4.9. Histopathological Examination and Immunohistochemistry
The wounded skin samples were paraffin-embedded and cut into 3-μm-thick sections, stained with hematoxylin and eosin (H&E) or Masson’s trichrome stain and examined under a light microscopy (Olympus, Tokyo, Japan). For immunohistochemical staining, the wound skin sections were heated in a retrieval buffer (citrate buffer, pH 6.0) for 15 min to increase immunoreactivity. The sections were then incubated in a peroxidase-blocking solution for 10 min. The ECM deposition and growth factor in wounded skin were detected by incubating primary elastin, VEGF, bFGF, TGF-β, and CTGF antibodies for 1 h and subsequently polydetector HRP for 30 min. The immunostaining was performed by using a Mouse/Rabbit PolyDetector HRP/DAB Detection kit (BioSB, Santa Barbara, CA, USA). The ImageJ 1.46v software (US National Institutes of Health, Bethesda, United States) was used to quantify the immunostaining in each section.
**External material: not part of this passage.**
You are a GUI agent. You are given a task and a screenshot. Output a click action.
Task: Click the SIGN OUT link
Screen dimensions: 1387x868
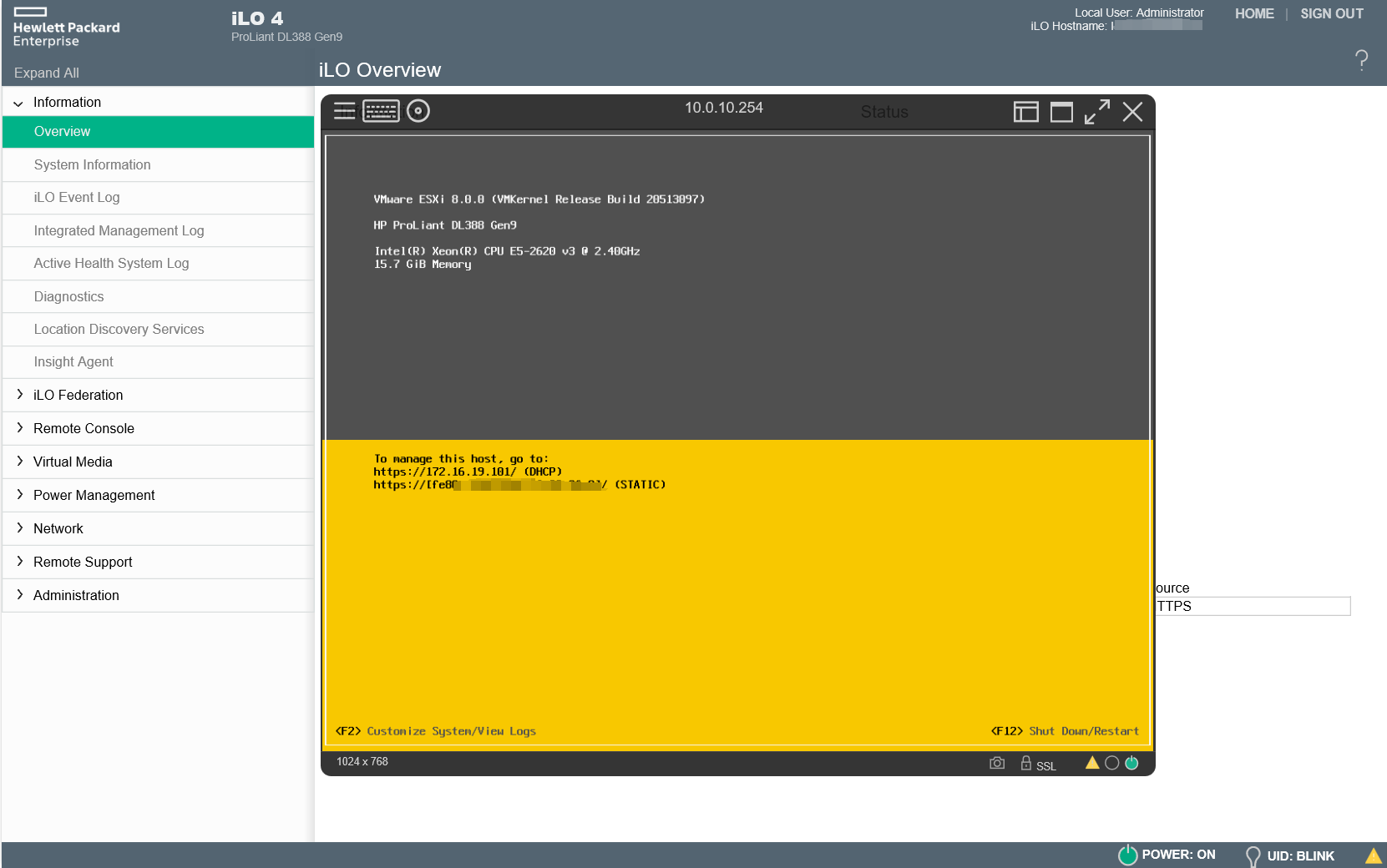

4.10. Statistical Analysis
Statistical Analysis System (SAS) v 9.1 software was used for statistical analysis. Results were presented as means ± SE. The significant differences among the groups were performed using one-way ANOVA test and further with post-hoc Duncan’s multiple-range test. A p-value < 0.05 was considered statistically significant.